Data listing:

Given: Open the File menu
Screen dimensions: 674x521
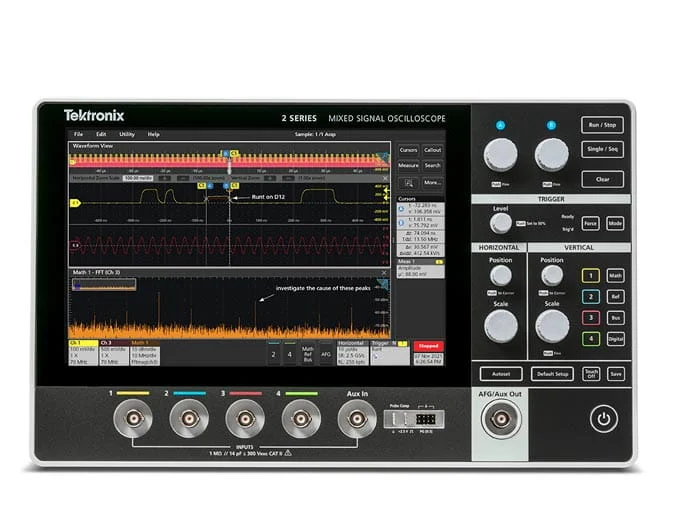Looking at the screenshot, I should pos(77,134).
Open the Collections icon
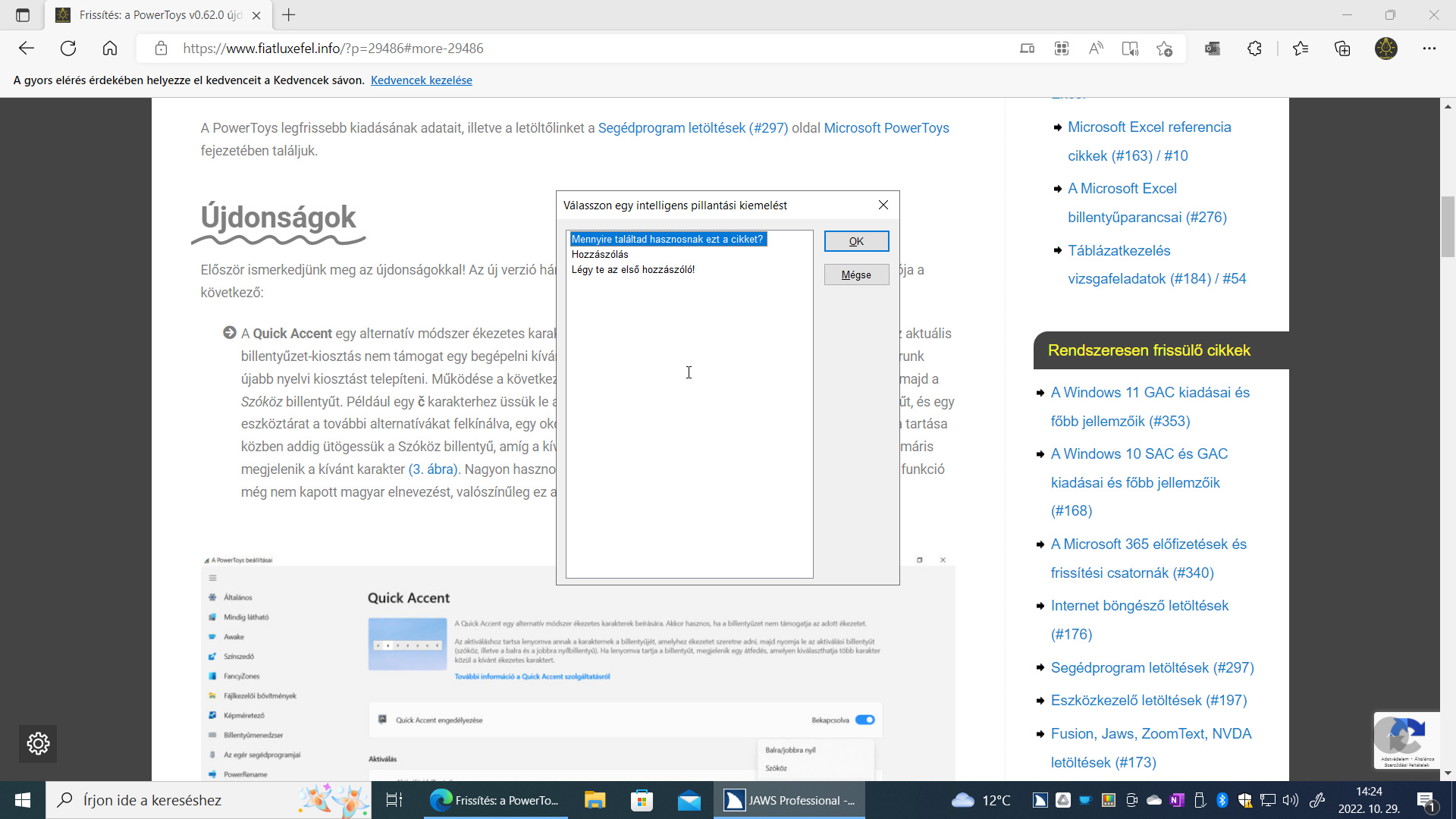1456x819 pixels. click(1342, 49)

* * *

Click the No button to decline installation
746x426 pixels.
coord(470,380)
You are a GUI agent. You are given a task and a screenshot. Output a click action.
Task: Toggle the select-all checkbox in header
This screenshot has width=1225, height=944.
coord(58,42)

WORK REQUIRED — Extract every line of the listing from the one containing "Given: Open the File menu" down to the one containing "1456x819 pixels. click(1342, 49)", including both, and copy them without changes. Omit the pictures from your answer.

COMPLETED TASK —
Given: Open the File menu
Screen dimensions: 674x521
Looking at the screenshot, I should pos(77,134).
Open the Collections icon
1456x819 pixels. click(1342, 49)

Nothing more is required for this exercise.